Work request
Please retype the records below exactly, from the first line down to and including the line with "Click the bet input field for 大".
Segment Open
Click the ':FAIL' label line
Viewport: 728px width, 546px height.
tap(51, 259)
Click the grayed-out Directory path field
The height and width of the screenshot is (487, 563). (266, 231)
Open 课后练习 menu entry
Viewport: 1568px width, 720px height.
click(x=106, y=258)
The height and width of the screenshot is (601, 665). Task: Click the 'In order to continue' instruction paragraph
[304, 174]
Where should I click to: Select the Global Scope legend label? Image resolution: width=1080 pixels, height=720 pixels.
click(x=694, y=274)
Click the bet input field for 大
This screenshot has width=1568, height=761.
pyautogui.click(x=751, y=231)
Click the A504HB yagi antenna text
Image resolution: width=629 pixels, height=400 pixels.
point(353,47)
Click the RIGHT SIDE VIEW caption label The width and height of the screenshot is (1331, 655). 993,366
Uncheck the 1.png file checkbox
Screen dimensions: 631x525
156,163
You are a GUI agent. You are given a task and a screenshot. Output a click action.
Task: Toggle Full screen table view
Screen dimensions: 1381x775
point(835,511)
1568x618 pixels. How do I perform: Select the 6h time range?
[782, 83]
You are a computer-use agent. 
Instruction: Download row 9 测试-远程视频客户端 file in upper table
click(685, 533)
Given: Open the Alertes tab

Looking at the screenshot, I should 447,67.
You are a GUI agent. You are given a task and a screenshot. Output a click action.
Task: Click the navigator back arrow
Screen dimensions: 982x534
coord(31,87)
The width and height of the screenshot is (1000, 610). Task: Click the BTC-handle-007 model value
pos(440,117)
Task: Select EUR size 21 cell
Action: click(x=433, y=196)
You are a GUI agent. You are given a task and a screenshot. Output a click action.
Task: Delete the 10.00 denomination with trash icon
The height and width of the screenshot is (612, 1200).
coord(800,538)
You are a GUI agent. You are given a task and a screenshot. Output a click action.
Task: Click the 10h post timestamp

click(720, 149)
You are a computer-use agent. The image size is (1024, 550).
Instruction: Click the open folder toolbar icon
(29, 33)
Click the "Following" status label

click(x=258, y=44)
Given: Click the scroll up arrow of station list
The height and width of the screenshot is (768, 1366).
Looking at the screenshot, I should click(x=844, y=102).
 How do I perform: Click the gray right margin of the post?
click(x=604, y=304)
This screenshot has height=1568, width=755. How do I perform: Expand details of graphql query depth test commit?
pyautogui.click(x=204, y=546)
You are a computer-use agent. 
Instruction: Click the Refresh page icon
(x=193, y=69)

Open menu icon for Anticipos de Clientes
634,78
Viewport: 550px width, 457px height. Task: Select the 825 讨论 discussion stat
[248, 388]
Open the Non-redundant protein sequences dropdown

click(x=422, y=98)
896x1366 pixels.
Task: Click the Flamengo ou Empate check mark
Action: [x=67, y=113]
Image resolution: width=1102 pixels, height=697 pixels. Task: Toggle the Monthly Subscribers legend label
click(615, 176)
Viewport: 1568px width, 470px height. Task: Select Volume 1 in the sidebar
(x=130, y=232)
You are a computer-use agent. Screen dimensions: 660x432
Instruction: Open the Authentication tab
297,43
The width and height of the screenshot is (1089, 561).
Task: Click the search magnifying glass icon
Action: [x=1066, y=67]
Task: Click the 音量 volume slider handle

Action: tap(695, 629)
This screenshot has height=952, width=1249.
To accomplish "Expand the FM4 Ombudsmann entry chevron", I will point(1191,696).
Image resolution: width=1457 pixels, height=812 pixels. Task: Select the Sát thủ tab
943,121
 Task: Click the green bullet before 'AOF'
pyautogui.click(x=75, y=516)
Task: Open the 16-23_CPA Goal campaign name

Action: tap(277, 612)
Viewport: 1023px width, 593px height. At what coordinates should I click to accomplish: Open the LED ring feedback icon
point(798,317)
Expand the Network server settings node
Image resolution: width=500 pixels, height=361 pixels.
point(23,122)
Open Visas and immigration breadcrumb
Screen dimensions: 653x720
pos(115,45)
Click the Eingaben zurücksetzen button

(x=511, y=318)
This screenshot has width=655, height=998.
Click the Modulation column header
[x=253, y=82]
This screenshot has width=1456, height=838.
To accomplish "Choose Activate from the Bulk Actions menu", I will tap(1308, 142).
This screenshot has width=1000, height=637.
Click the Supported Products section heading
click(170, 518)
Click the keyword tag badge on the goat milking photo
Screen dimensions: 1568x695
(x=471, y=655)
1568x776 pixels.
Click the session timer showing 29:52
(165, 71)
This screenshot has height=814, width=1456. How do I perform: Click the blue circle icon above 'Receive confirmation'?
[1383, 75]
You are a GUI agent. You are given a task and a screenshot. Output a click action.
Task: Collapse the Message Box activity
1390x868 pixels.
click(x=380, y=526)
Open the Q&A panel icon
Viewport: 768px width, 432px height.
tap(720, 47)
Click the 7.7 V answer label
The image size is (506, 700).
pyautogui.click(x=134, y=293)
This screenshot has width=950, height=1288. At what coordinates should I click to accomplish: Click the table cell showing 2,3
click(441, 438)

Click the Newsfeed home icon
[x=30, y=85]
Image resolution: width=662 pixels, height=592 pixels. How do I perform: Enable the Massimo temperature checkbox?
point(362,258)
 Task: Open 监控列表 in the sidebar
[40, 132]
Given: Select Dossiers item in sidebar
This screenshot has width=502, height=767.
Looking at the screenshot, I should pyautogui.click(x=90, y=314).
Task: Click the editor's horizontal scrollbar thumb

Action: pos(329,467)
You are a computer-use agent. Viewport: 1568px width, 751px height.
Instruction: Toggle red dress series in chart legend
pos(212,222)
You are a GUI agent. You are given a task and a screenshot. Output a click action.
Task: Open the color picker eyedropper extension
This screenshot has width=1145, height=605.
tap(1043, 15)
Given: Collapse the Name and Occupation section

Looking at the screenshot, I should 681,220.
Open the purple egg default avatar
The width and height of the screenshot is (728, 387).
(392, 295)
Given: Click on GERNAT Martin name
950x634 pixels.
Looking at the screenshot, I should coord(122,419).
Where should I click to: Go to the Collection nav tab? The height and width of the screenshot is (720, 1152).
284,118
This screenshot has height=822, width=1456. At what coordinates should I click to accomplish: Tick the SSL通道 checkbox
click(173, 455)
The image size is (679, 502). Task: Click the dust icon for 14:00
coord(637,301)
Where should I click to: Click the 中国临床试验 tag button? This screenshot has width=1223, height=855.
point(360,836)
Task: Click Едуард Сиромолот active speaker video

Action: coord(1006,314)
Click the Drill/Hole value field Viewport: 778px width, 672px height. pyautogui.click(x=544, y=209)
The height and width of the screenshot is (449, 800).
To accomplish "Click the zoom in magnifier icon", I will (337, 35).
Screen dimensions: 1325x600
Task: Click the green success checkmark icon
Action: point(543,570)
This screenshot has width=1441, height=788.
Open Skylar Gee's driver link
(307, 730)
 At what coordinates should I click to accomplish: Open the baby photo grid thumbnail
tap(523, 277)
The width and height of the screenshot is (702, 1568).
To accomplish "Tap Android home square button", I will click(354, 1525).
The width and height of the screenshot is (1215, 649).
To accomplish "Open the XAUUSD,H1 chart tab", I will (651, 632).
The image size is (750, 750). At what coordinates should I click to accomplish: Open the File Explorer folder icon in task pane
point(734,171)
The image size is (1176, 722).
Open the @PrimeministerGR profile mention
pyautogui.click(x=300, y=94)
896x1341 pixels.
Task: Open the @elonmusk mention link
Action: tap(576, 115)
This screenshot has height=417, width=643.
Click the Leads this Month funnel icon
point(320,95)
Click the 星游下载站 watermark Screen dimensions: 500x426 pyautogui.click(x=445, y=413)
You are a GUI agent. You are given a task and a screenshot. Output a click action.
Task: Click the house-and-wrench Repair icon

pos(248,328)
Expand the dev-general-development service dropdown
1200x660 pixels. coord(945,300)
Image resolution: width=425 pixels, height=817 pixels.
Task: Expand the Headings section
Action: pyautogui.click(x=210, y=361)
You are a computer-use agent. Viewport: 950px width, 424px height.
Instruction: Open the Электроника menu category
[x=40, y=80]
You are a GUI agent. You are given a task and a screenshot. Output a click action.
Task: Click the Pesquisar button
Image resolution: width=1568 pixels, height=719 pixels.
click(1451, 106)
Segment Closed
The completed task
Click the ':FAIL' label line
Viewport: 728px width, 546px height.
tap(51, 259)
Click the grayed-out Directory path field
The height and width of the screenshot is (487, 563). (266, 231)
Open 课后练习 menu entry
Viewport: 1568px width, 720px height.
click(x=106, y=258)
The height and width of the screenshot is (601, 665). Task: Click the 'In order to continue' instruction paragraph
[304, 174]
Where should I click to: Select the Global Scope legend label? Image resolution: width=1080 pixels, height=720 pixels.
click(x=694, y=274)
Click the bet input field for 大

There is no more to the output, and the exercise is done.